Patients with PsA who received biological DMARDs demonstrate better bone mass and strength than those treated with methotrexate or no DMARDs at all, according to data.
Simon and colleagues analyzed 165 patients with PsA, of whom 86 were treated with DMARDs. Among the patients treated with DMARDs, 34 received methotrexate and 52 received biological DMARDs — such as TNF inhibitors, secukinumab (Cosentyx, Novartis) or ustekinumab (Stelara, Janssen) — for at least 6 months. The researchers used high-resolution peripheral quantitative CT and micro-finite element analysis to determine volumetric bone mineral densities and biomechanical properties. Data were compared between patients who received no DMARDs and those treated with any DMARDs, methotrexate or biological DMARDs.
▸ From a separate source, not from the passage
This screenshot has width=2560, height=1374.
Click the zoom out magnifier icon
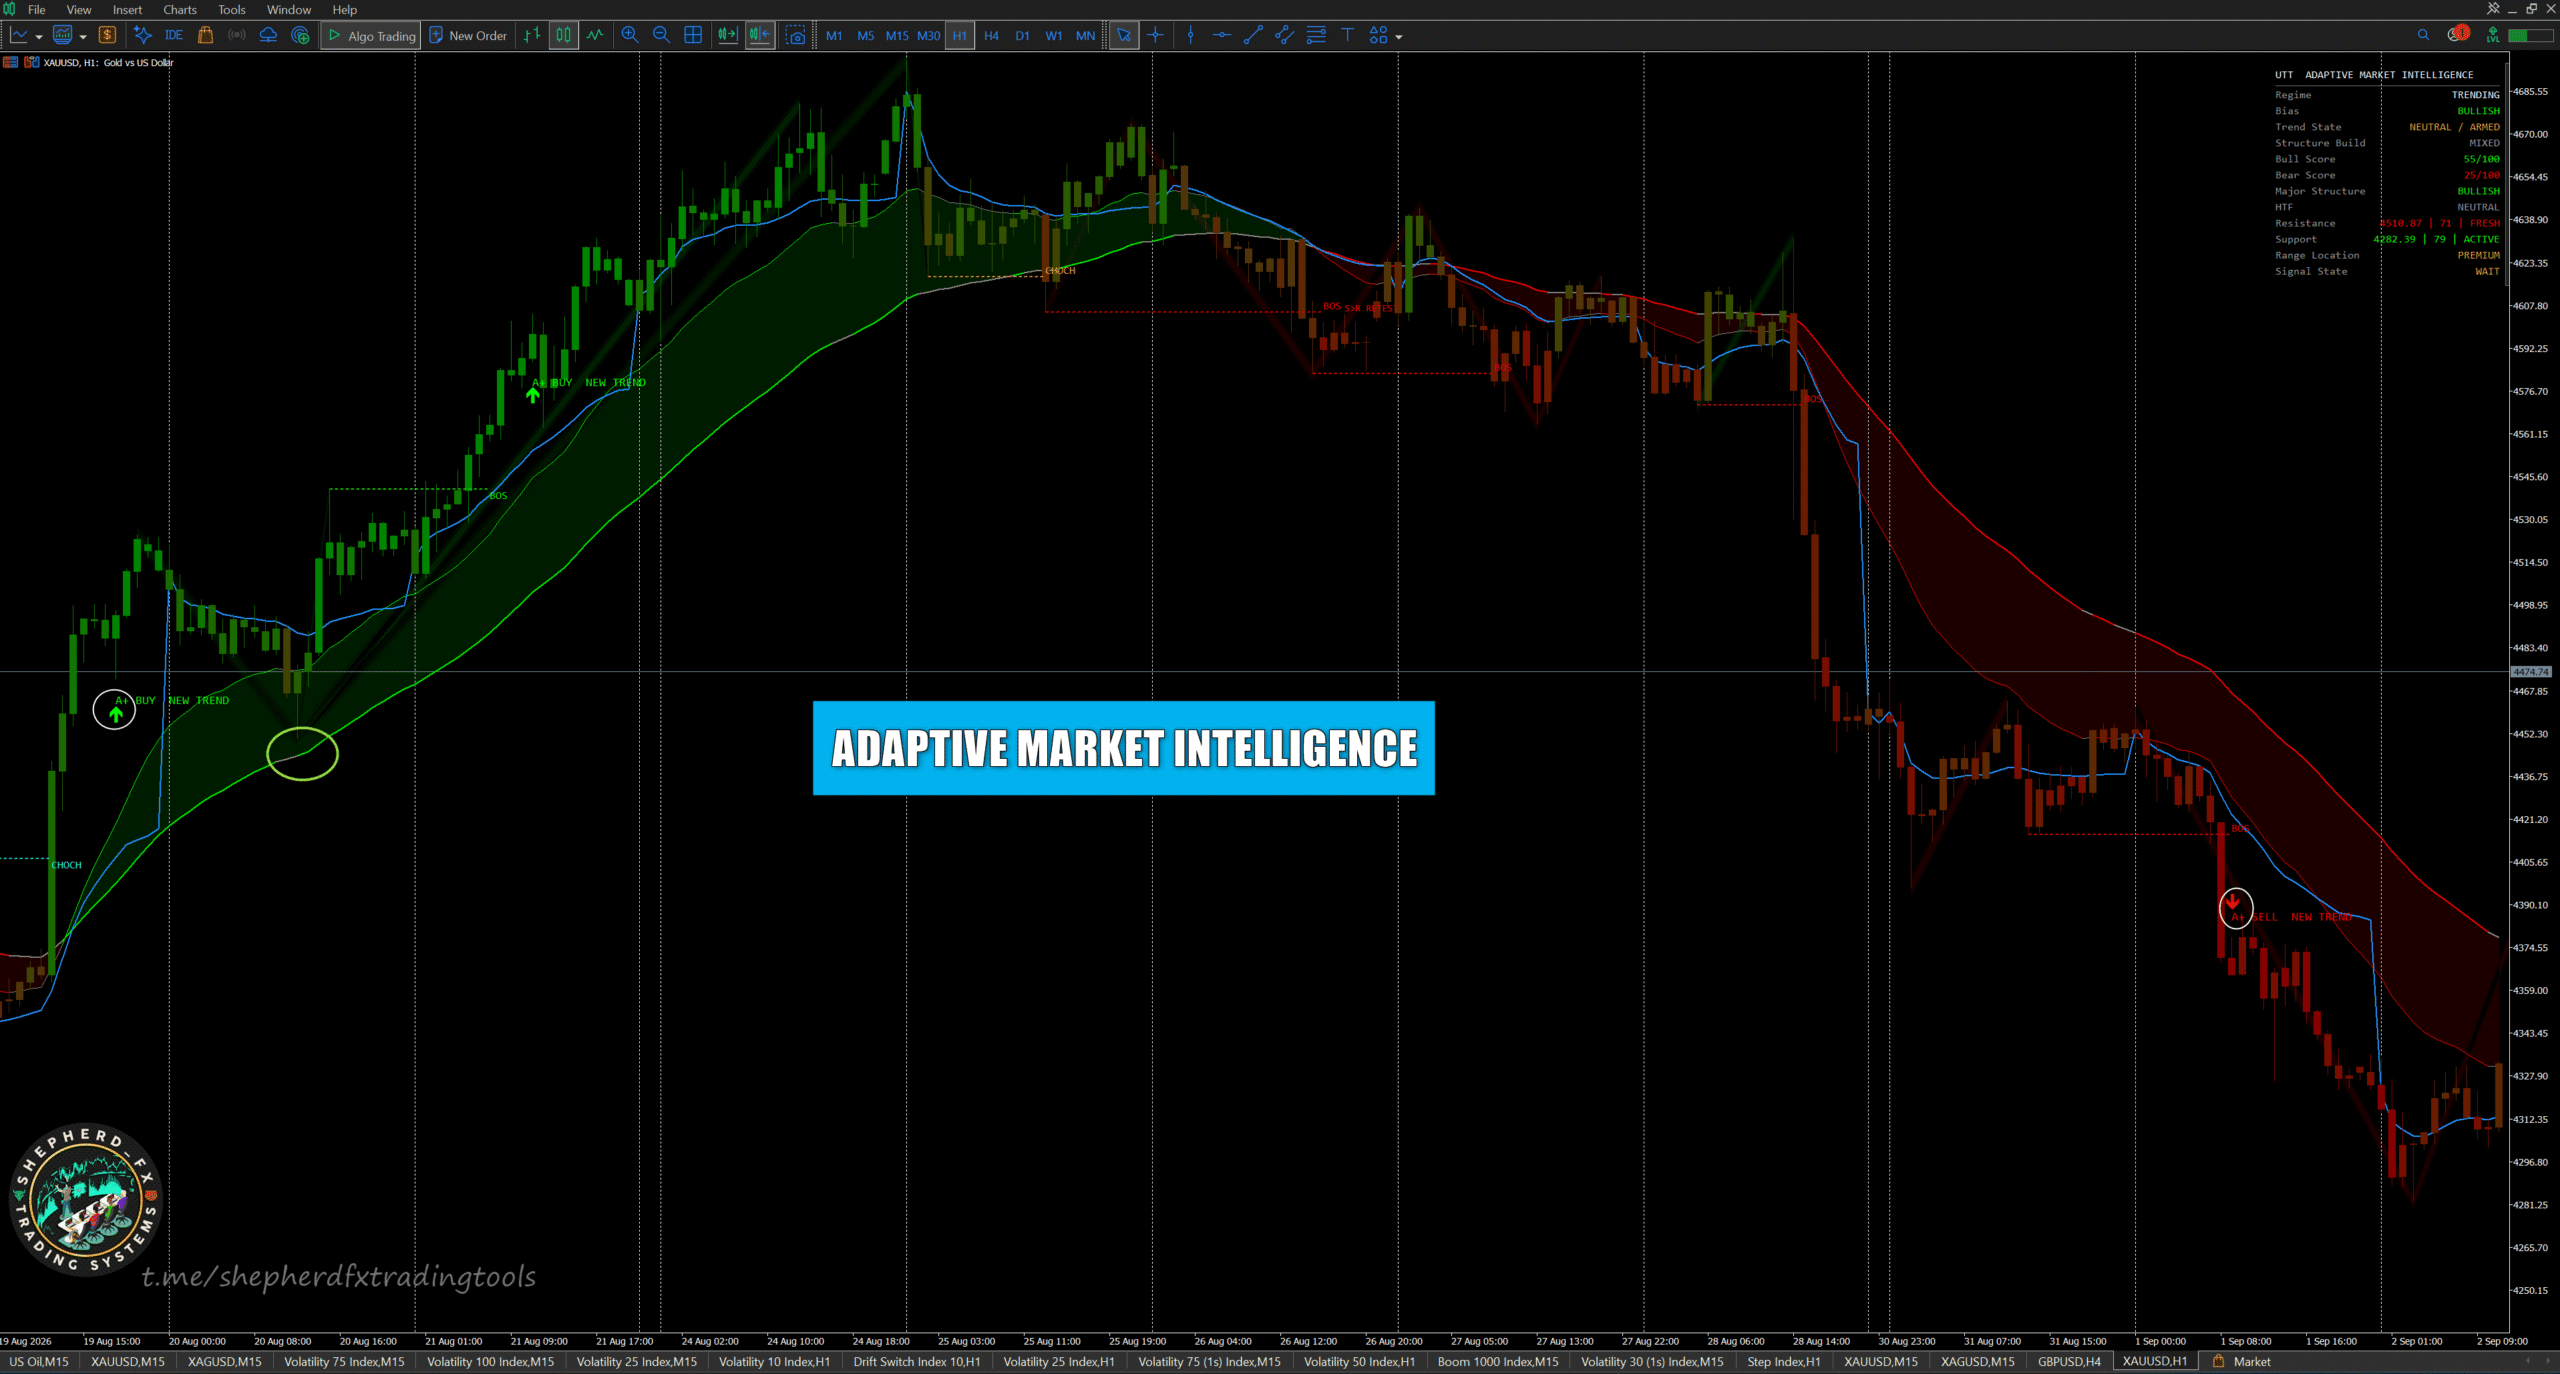coord(661,35)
According to the researchers, disease duration was longest among patients who received biological DMARDs, at 7.8±7.4years, compared with 4.6±7.4 for methotrexate and 2.9±5.2 for no DMARD treatment. In addition, there were no differences in bone parameters between patients in the no-DMARD and methotrexate groups. However, patients who received biological DMARDs demonstrated significantly higher total (P = .001) and trabecular volumetric bone mineral density (P = .005), compared with those in the methotrexate and no-DMARD groups.
Participants treated with biological DMARDs also revealed higher failure load (P = .012) and stiffness (P = .012). Regression models demonstrated that age and biological DMARDs impacted total volumetric bone mineral density. Age, sex and biological DMARDs affected failure load and stiffness.
“This study shows that biological agents used for the treatment of psoriatic arthritis are associated with a better outcome in bone health, which is an important finding for patients and doctors” Schett told Healio Rheumatology. “The results are even more relevant when considering that patients with psoriatic arthritis receiving treatment with biological agents have more severe and resistant disease. Despite this situation, such patients enjoy a better bone health, suggesting that biological agents allow a better and more sustained control of inflammation in this disease.” – by Jason Laday
Disclosure: The researchers report no relevant financial disclosures.